Dicen que para ver el arco iris es necesario contemplar una tarde de lluvia. A mí siempre me han relajado las tempestades otoñales e invernales. Me gusta el olor a lluvia, me resulta relajante el sonido del chispeo contra los cristales o los barrotes del balcón (siempre que no sea de noche y cada relámpago se convierte en un estruendo que te altere unos nervios crispados por todo la coyuntura que nos rodea); pero ahora, cuando todo está marcado por los sentimientos carceleros es más complicado cultivar la empatía hasta con aquello que te embelesaba “antes de…”
Por eso hoy ha sido un día horrible. Mi intención esta semana, que comenzó con buen ánimo, era convertir este muro en un lugar terapéutico que me aliviara y permitiera a quien se acerca aquí (os aseguro que siento cada una de vuestras palabras o emoticonos como ese abrazo en el que acunar mis emociones y mis desazones) un rato de desinhibición.
Hoy os pido perdón por no conseguir mantener la capacidad de jugar con la ironía y la anécdota para construir un relato ocurrente y alentador. Disculpad, pero esta jornada no lo voy a lograr tampoco.
Soy consciente que muchos comenzáis a cansaros de este rincón, más cercano a un muro de lamentaciones que a una columna que armonice el ánimo con la distracción.
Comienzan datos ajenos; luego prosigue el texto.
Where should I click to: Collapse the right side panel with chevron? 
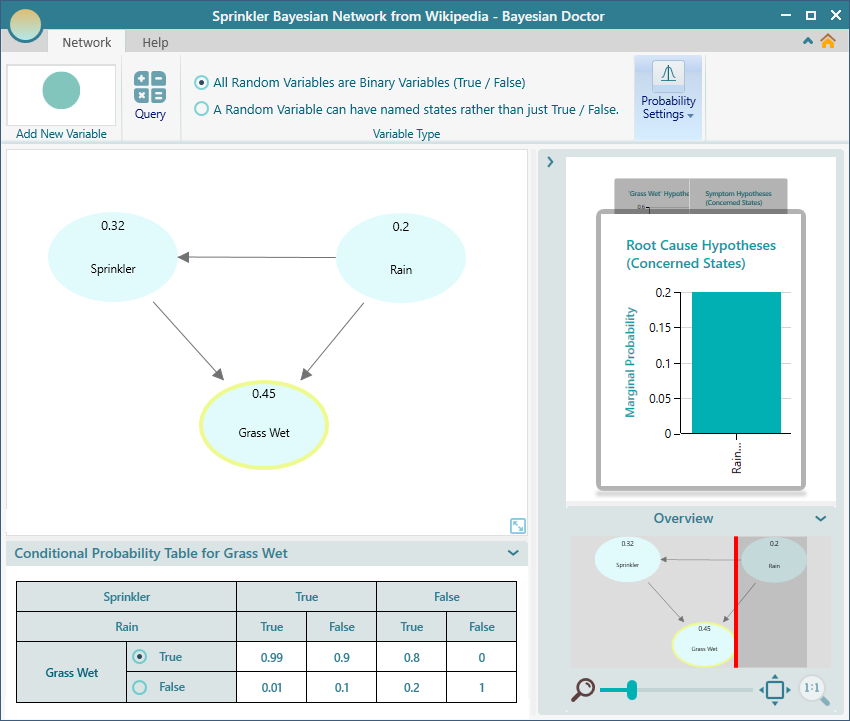point(550,161)
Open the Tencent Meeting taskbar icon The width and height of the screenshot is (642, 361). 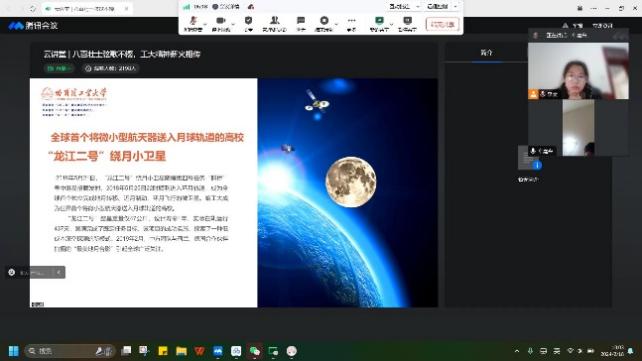coord(218,351)
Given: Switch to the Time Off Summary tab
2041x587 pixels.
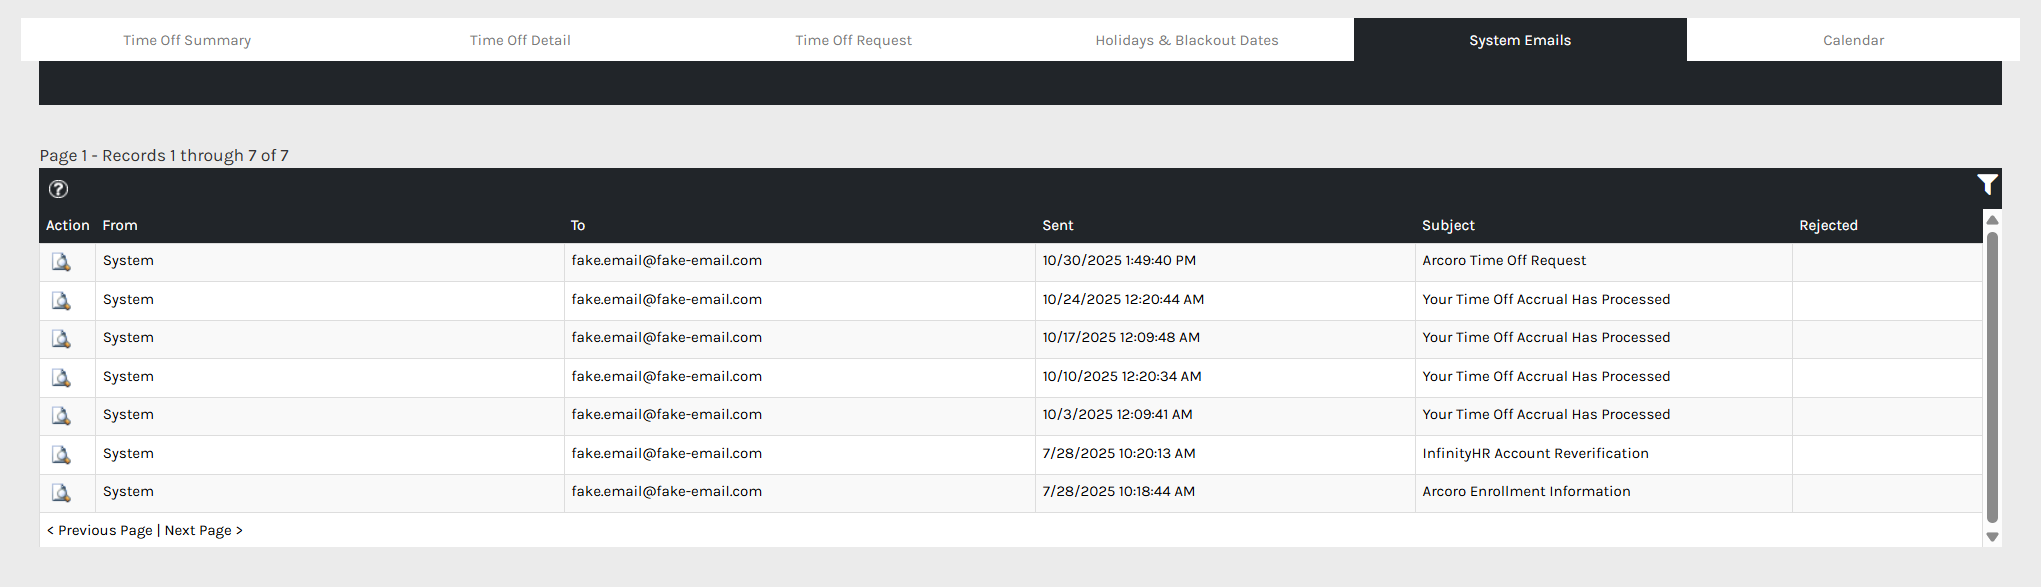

Yo soy la primera que está agotada de no poder reír y de no saber hacer sonreír en este momento.
Sinceramente, estoy cansada de sentir un golpe en el estómago cada vez que enciendo la televisión, sobre todo el sábado y más hoy, en un sábado que, sinceramente no sé ni cuándo empezó porque más bien es la continuidad de una “rara” tarde de viernes enlazada con una noche horrible (realmente no sé cómo atajar estos ataques de insomnio que parecen ya la única compañía nocturna; aunque lo que más inquieta es la permanente alternancia entre ratos de duermevela y la súbita ruptura de esos momentos de forma abrupta con sobresaltos en forma de pesadillas). Despertar y conocer algunas situaciones un tanto preocupantes no ha resguardado la armonía mental.
No obstante, rendirse es lo fácil y después de un rato de languidez tras el desayuno me ha surgido la parte guerrera que busco con la esperanza de creer que la mantengo en algún recoveco de mi interior.
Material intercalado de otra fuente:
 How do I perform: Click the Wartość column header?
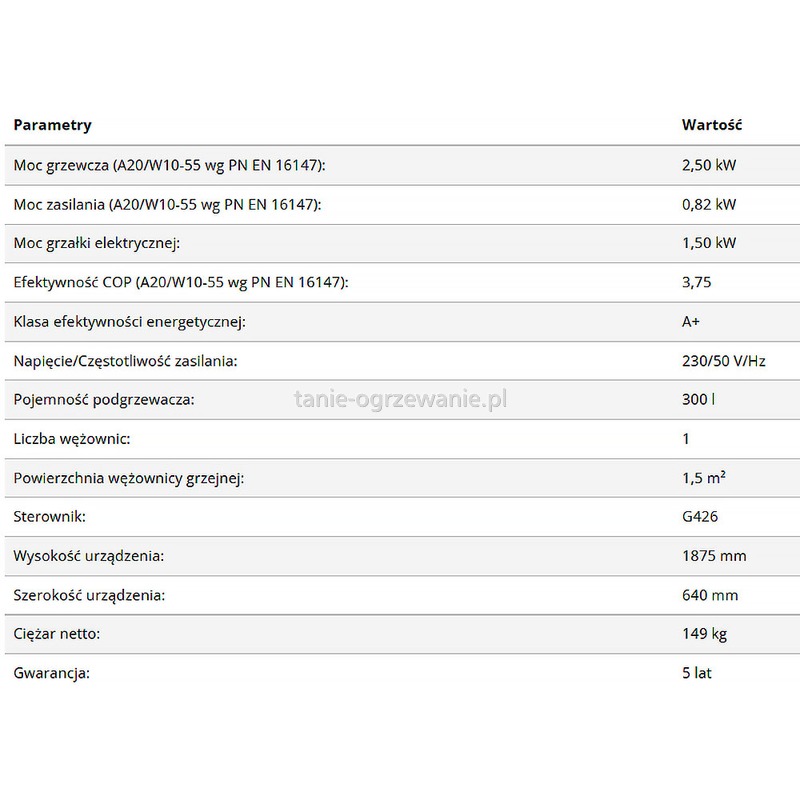[x=711, y=125]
Por ello, he intentado acogerme a algunos recursos como escuchar recomendaciones musicales que descubrir, desconectar de las tareas periodísticas o llamar por teléfono o intercambiar mensajes con los amigos (algo que cada día me cuesta más iniciar, simplemente porque tengo la sensación de que rompo “sus momentos”, de intimidad o de actividad; ell@s por no dejar de ser amables, responden cortésmente y hasta me recomiendan libros, lecturas, música, pero siempre tengo la duda de ser inoportuna. Ahora todo es una lata y hay ratos que cualquiera podemos ser cargantes).
En fin, reconocida mi fragilidad y con la ilusión de dormir, aunque intranquila, un rato largo durante esta luna y despertar mañana con noticias más laxas, comienzo uno de esos libros recomendados por uno de esos amigos que siempre están, escuchan y regalan sabias palabras que miman tus inquietudes. Una historia que “te ayudará a encontrar razones y motivos para amanecer con entereza, a pesar del encierro cada día” me dijo. El libro es “El hombre en busca de sentido” de Víctor Frankl.